Get The Spider: The Corpse Cargo here. Tim Truman did a loose adaptation of this story in comics format in the 1990s.

Wednesday, October 2, 2024

Wednesday Comics: DC, December 1983 (week 4)

I'm reading DC Comics' output from January 1980 (cover date) to Crisis! This week, I'm looking at the comics on the newsstand on September 29, 1983.


Sword of the Atom #4: This final issue by Strnad and Kane was the only one I owned as a kid, so I jumped into the story at its conclusion. And it's a pretty action-packed conclusion! The Atom leads the revolt against Caellich, learning from a captured traitor that Deraegis plans to throw his support behind the rebels but then betray them and seize power. Meanwhile, Caellich has discovered Deraegis treachery and made sure the word got out to the people that the priest was one that ordered Taren blinded. Enraged, Deraegis commits regicide. As the rebels reach the palace, he activates the star drive and gets a dose of radiation that makes him even more dangers. Voss kills him with an arrow through the head.
Atom has figured out that the drive is powered by the white dwarf star fragment that he came looking for. He tries to deactivate the drive but fails and is bathed in dwarf star energy, causing him to grow to his regular size. 

The drive is going to blow. Atom manages to terrorize the Morlaidhians into abandoning their city and stumbles away himself before it explodes, knocking him unconscious. Ray Palmer is found and brought back to a hospital where Jean finds him. But he's now in love with Princess Laethwen, and he vows to find her and her people in the Amazon jungle again.


Arion Lord of Atlantis #14: Duursema gives Arion a "weasels ripped my flesh" moment on the cover which she and Kupperberg supply within the story as well.
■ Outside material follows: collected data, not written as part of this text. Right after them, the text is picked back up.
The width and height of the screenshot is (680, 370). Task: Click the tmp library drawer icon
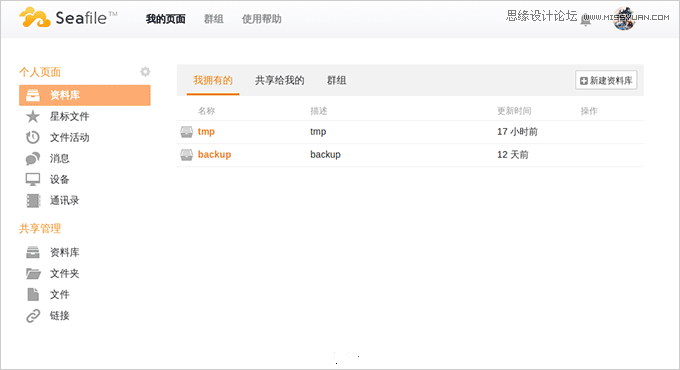pos(186,132)
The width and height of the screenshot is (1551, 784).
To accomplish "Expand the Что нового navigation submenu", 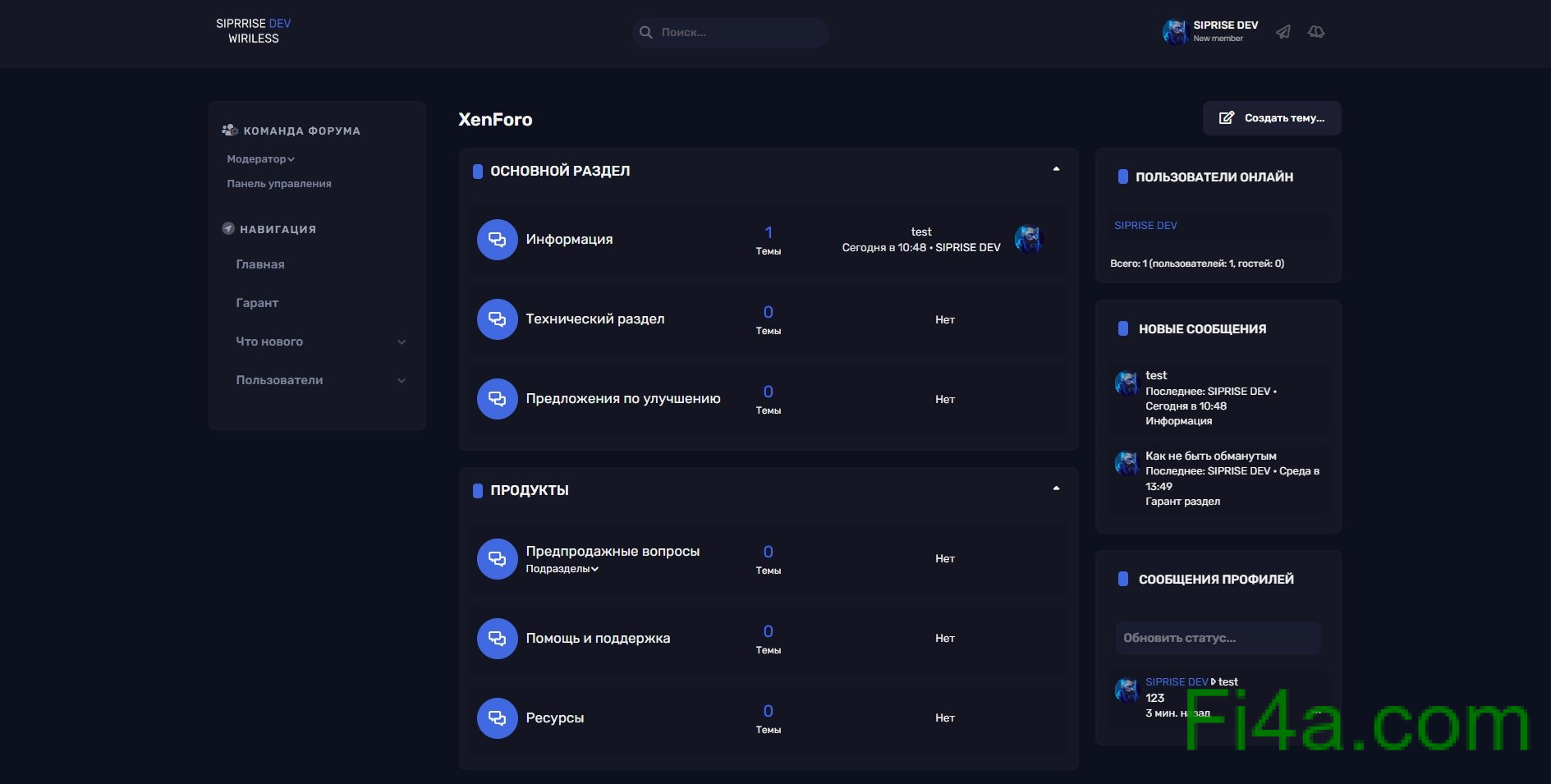I will 402,342.

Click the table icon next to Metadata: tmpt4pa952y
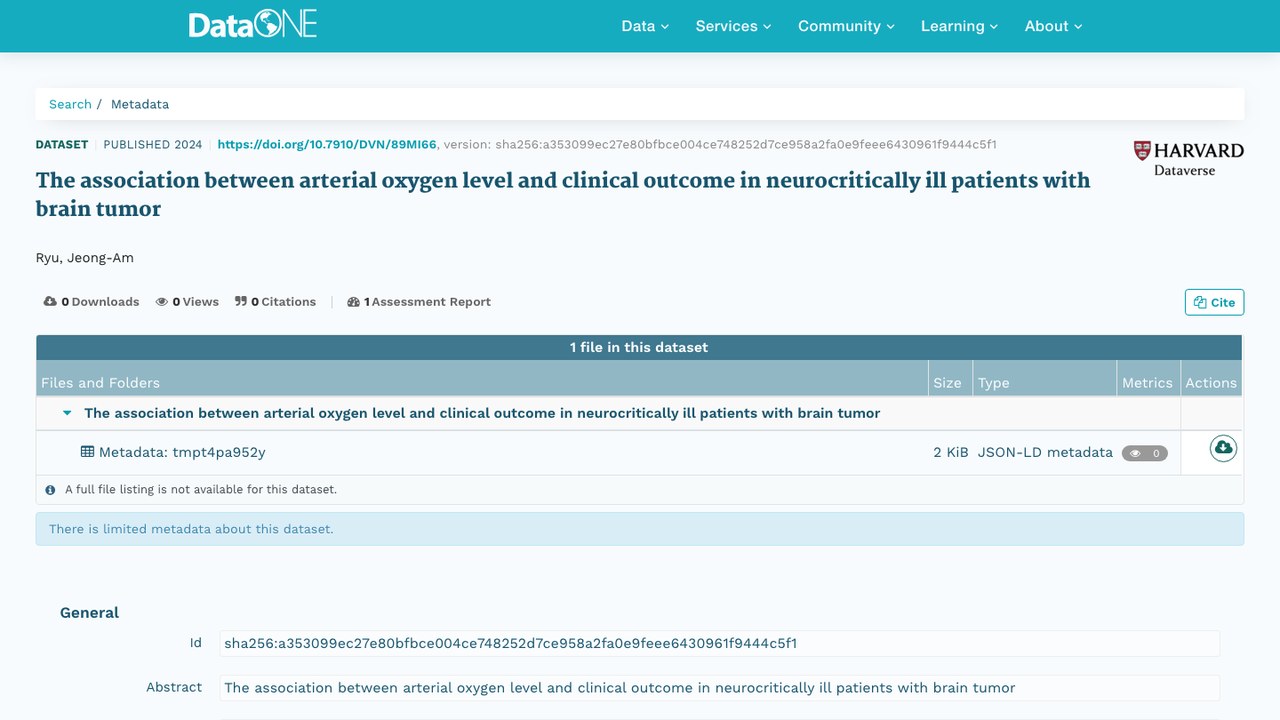tap(87, 452)
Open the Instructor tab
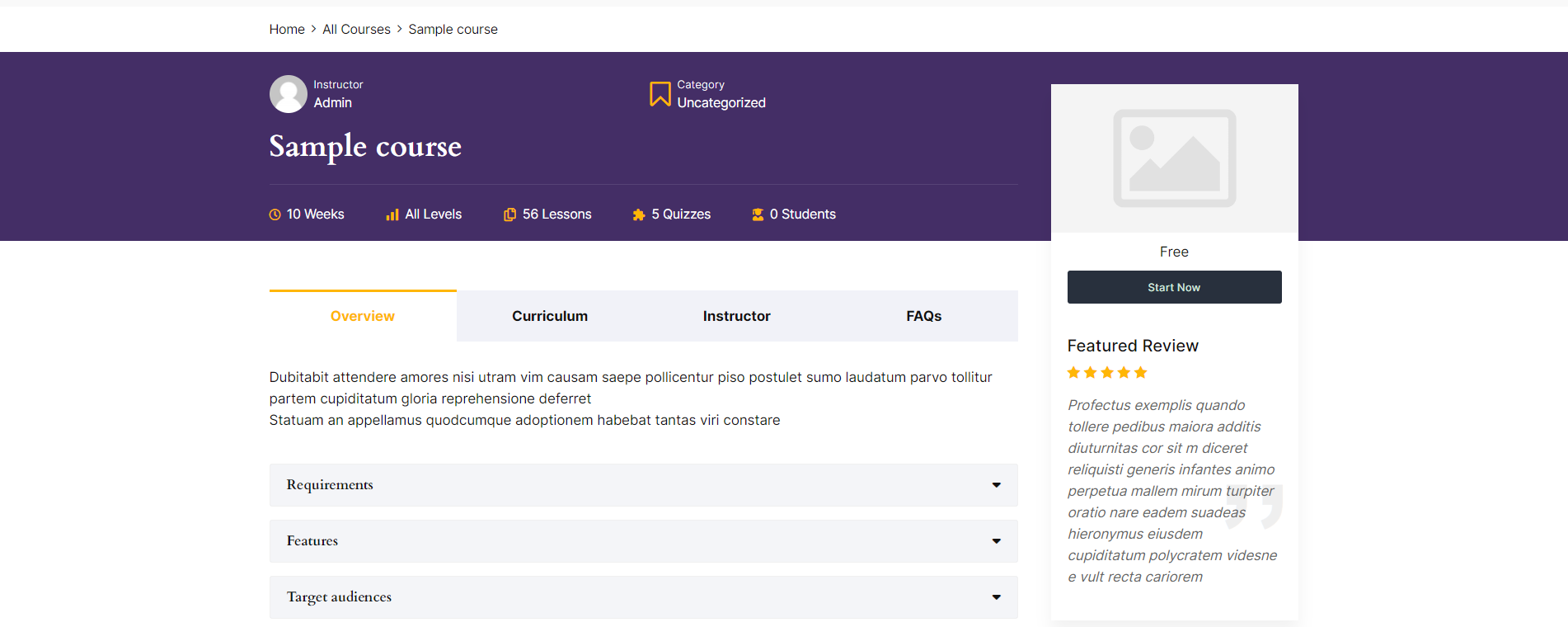Viewport: 1568px width, 627px height. [737, 316]
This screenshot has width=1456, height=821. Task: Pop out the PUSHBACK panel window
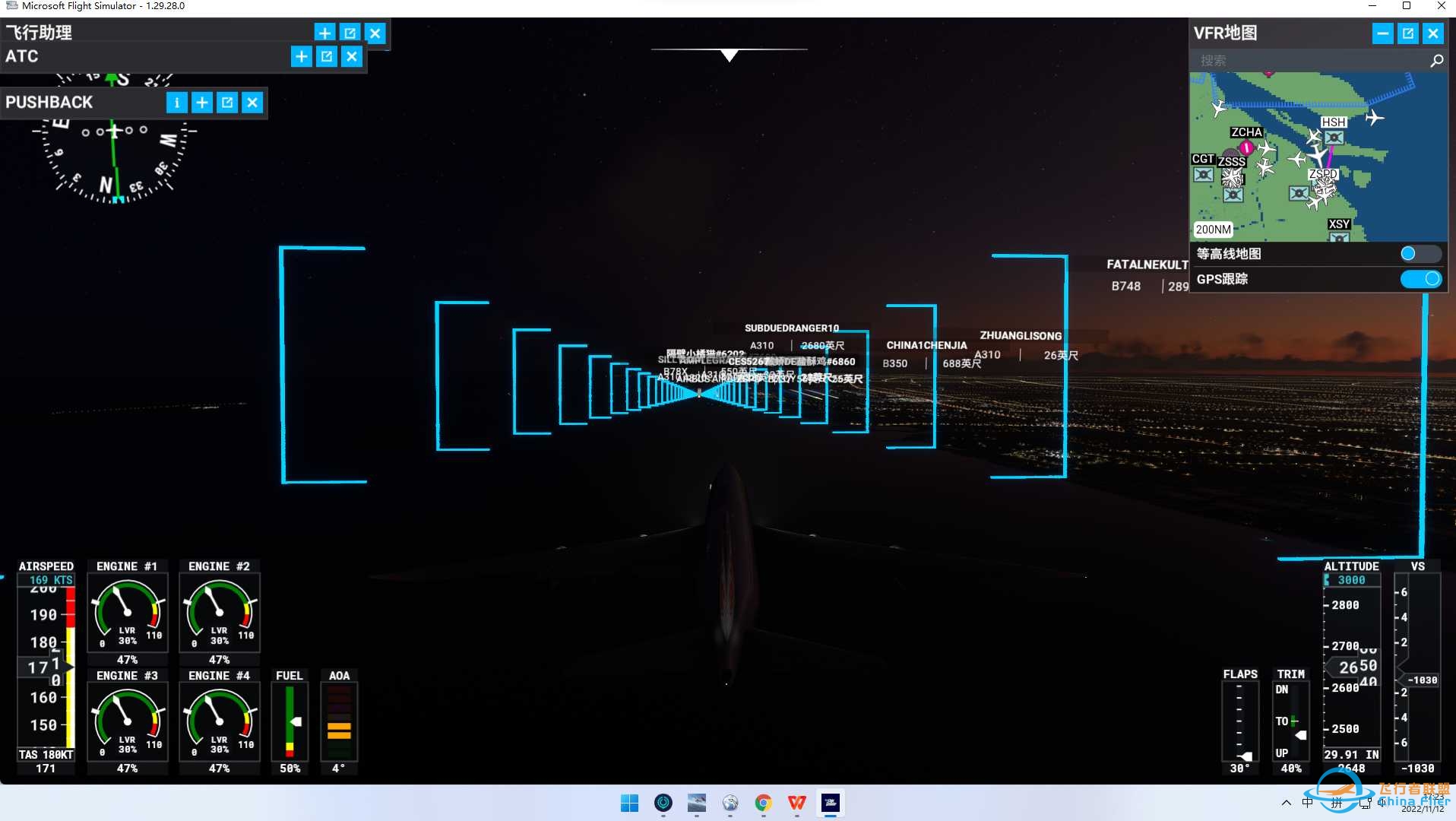click(227, 102)
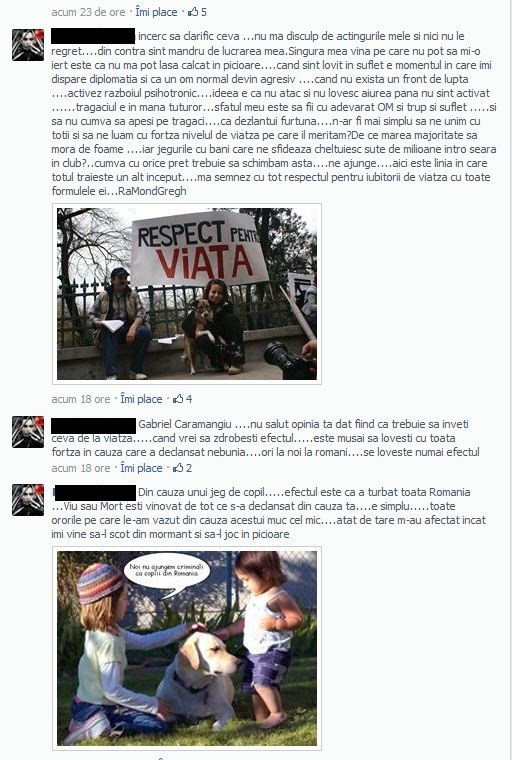The height and width of the screenshot is (760, 512).
Task: Click thumbs-up icon showing 5 likes
Action: tap(193, 12)
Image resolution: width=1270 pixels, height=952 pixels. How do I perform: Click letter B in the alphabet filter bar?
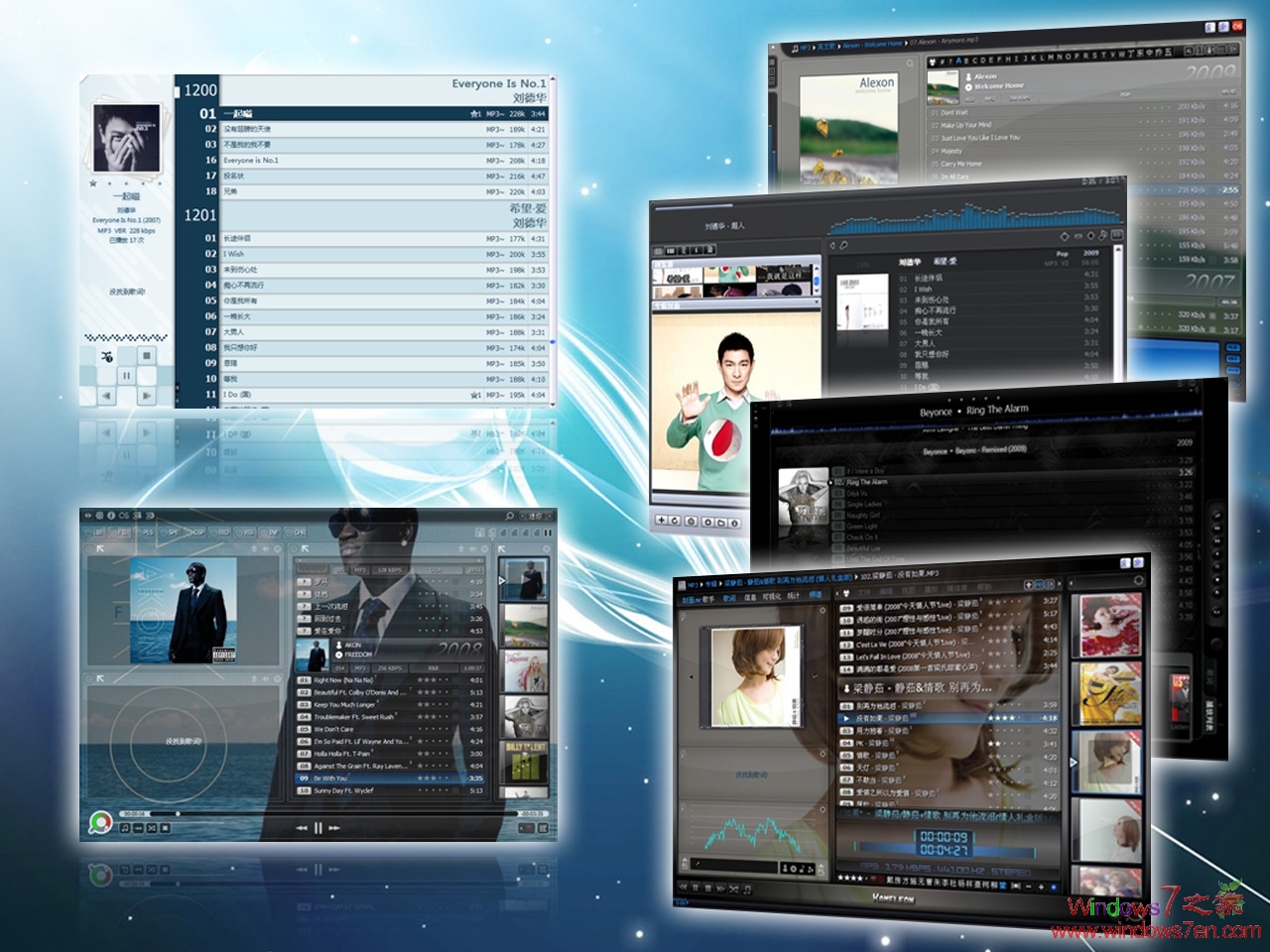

Arion and friends are heading home after Wyynde chose to stay with his people when a fireball forces them to make an emergency landing in the ruined city of Mu. Mu, it turns out, may have seen better days but it isn't uninhabited. Arion has to chase off attackers with illusions. The group is offered shelter by a priest named Trykhun. Mara doesn't trust him, and it turns out she's right, after the priest lures Arion into underground tunnels and traps him there. Arion is attacked by a group of rodent-things and a giant serpent creature who they are somehow associated with. Mara gets lost trying to get back to Chian but manages to blunder onto Trykhun's true identity--the chaos godling, Chaon.


Action Comics #550: Rozakis/Bridwell and Tuska/Trapani are responsible for this one. The Earth, of course, doesn't explode this issue, but the cover isn't completely a lie, just misleading. The actions of an immortal alien race of jackasses threaten to cause mass destruction as they search for five items hidden on the Earth during the time of the supercontinent Pangaea. Once Superman figures out the cause and finds out what they are after, he makes a deal to find the pieces for them so they will leave the Earth alone.


All-Star Squadron #28: There's a guest artistic team of Howell and Houston. From the Atom's hospital room, the All-Stars witness Kulak's attempt to break through dimensions to attack Earth, just like everyone else on the planet. They fly up to do battle with his gigantic hands and head in the sky, but they're losing. Luckily, Sargon the Sorcerer shows up to lend a hand with the Ruby of Life. He also delivers some exposition about how Kulak managed to over-power the Spectre. Kulak is thwarted in his attempt to break through, but he still can send the Spectre to attack, so there's another battle with a giant, supernatural foe. Sargon manages to draw Dr. Fate back to Earth to help them, but Kulak seizes the Helm of Nabu for himself. That backfires, as it reveals to him his true nature, and he can't take it. Kulak is blasted through "an infinity of dimensions," apparently by his own self-loathing, taking the Helm with him. And now we know why Dr. Fate started wearing the half-mask.


Camelot 3000 #9: Sir Prentice was horribly injured taking a blast for Arthur last issue and is dying of radiation poisoning. The King splits the round table, sending some of the knights to seek the Grail to cure Prentice while he and the others go to rescue Merlin. Percival, Prentice, Lancelot, and Guinevere go to get the Grail on an alien world. They find it, and Percival is restored to human form then ascends to the next world. Prentice is healed. Lancelot is made the new guardian of the Grail, then promptly loses it to the forces of Morgan Le Fay. 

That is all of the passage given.